Voor iedereen die Engels begint te studerentaal, het is erg belangrijk om een tijd te bestuderen als Present Simple. De regels zijn heel eenvoudig, maar ze worden vaak niet begrepen. En dan beginnen de problemen: iets is niet duidelijk, er is iets vergeten, en iets dat koppig niet in het systeem van taal gebouwd in het hoofd wil passen. Laten we proberen dit vervelende misverstand recht te zetten.
Voordat we eigenlijk spreken over tijd, moeten we enkele concepten introduceren, zonder welke we niets zullen kunnen begrijpen en onthouden.
Alle aanbiedingen van elke taal zijn onder voorwaarden onderverdeelddrie typen: bevestigend, vragend en negatief. Voorbeeld: bevestigend - "Mam voedde haar dochterpap." Vragende: "Waar zijn mijn wanten?". Negatief: "Ik ga niet naar school." Deze scheiding is erg belangrijk voor ons - met zijn hulp zullen we de basisregels van Present Simple afleiden.
Het is de moeite waard dit soort werkwoorden te noemen, zoalsdochteronderneming. Ze helpen de semantiek om een vragende of bevestigende zin te vormen, maar op zichzelf niets te betekenen. Hulp in het Engels is, doen, doen, zal, deed, zal, etc.
Wat betreft hun gebruik in de Present SimpleDe regels zijn eenvoudig: in deze tijd worden de hulpwerkwoorden van de huidige onbepaalde tijd wel of niet gebruikt. Ten eerste, als er 1 en 2 personen zijn in de zin van de voornaamwoorden van het enkelvoud en meervoud, evenals de voornaamwoorden 3 personen van het meervoud (ik, wij, jij, zij). De tweede - voor voornaamwoorden 3 personen enkelvoud (hij, zij, het).

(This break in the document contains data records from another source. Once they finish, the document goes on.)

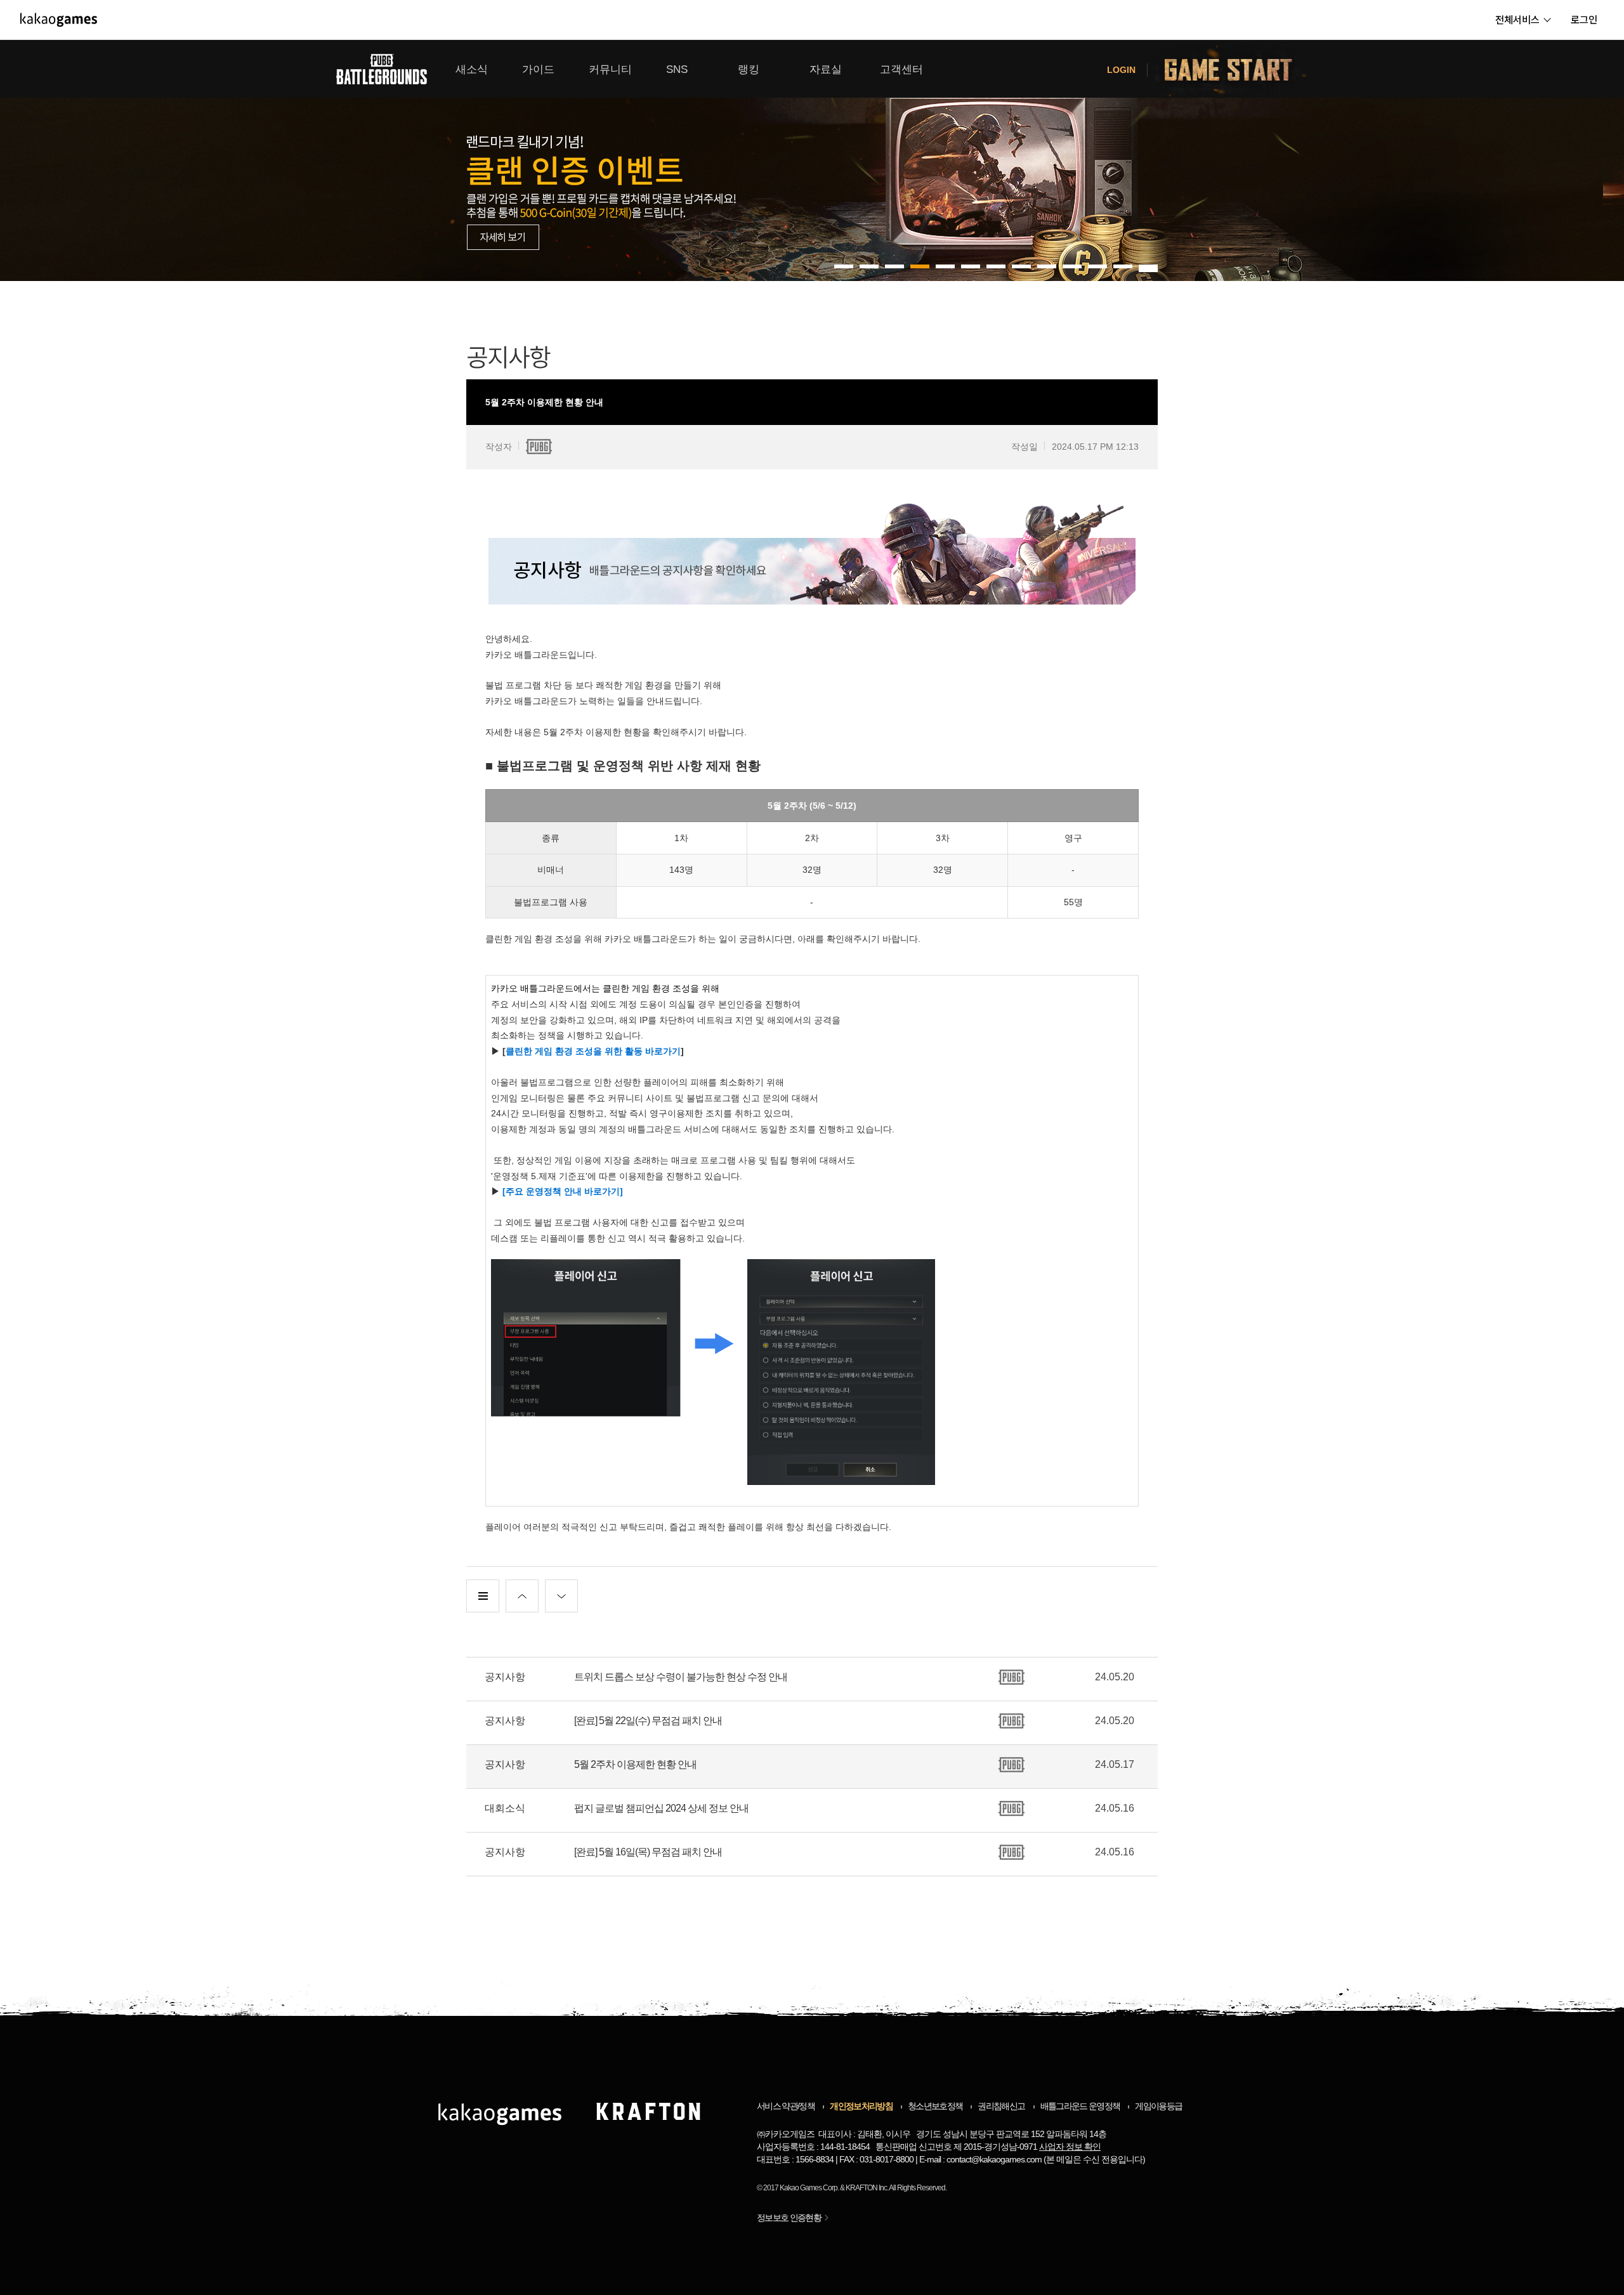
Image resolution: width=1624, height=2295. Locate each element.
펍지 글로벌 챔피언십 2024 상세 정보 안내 (661, 1808)
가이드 (538, 69)
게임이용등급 (1158, 2106)
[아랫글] (561, 1595)
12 (1148, 266)
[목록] (482, 1595)
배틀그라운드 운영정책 (1080, 2106)
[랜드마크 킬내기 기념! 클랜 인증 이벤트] (812, 160)
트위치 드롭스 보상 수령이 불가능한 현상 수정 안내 (680, 1676)
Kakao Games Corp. (809, 2187)
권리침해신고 (1001, 2106)
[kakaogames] (58, 19)
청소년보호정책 (935, 2106)
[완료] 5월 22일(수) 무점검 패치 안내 (648, 1720)
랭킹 (748, 69)
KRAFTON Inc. (867, 2187)
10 (1097, 266)
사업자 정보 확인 (1070, 2146)
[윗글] (522, 1595)
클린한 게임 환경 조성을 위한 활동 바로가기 (593, 1051)
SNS (677, 69)
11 (1122, 266)
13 (1148, 270)
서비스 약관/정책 (786, 2106)
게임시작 (1235, 69)
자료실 (825, 69)
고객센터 (901, 69)
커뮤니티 (610, 69)
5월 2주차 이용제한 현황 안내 (635, 1764)
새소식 (471, 69)
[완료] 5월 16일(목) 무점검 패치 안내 (648, 1852)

Dus, wat is de Present Simple in het algemeen? Dit is de tijd die duidt op de onzekerheid in de tijd of de herhaalbaarheid van een actie, op een feit dat in het algemeen of voor het heden waar is. Bijvoorbeeld: "I love apples", "Water in the salt sea", etc.
Hoe maak je een present simple? De regels zullen gemakkelijk worden gepresenteerd in de vorm van een schema voor elk van de soorten voorstellen.
De bevestiging wordt als volgt gevormd: in de eerste plaats is het onderwerp van de actie het onderwerp (het onderwerp is meestal zelfstandige naamwoorden en voornaamwoorden), op het tweede - het hoofdwoord (semantisch) (dat enige betekenis heeft - rennen, lachen, tekenen, huilen, etc.). Als het onderwerp kan worden vervangen door een enkelvoudig voornaamwoord van 3 personen, moet het einde -s of -es aan het werkwoord worden toegevoegd. Dit detail wordt vaak vergeten, wat veel fouten oplevert.
Om een vragende zin in Present Simple te vormen, ziet de regel er als volgt uit: in de eerste plaats een vraagwoord (als de vraag niet algemeen is).
Een negatief voorstel is nodig om te vormenhet volgende schema. De eerste plaats is vereist om het onderwerp te plaatsen, het tweede - het hulpwerkwoord, het derde - een deel niet, het vierde - het semantische (of hoofd) werkwoord, maar zonder het einde -s of -es.
Zoals je ziet, zijn de regels van Present Simple voldoendeeenvoudig en begrijpelijk. Het belangrijkste is om ze te realiseren en te assimileren, en niet alleen om ze te leren. Veel studenten leren gewoon de schema's kennen, niet wetende hoe ze toe te passen. Er is absoluut geen voordeel van. Maak zulke fouten niet! Meer aandacht, ijver en toewijding - en je zult slagen! Veel geluk voor jou!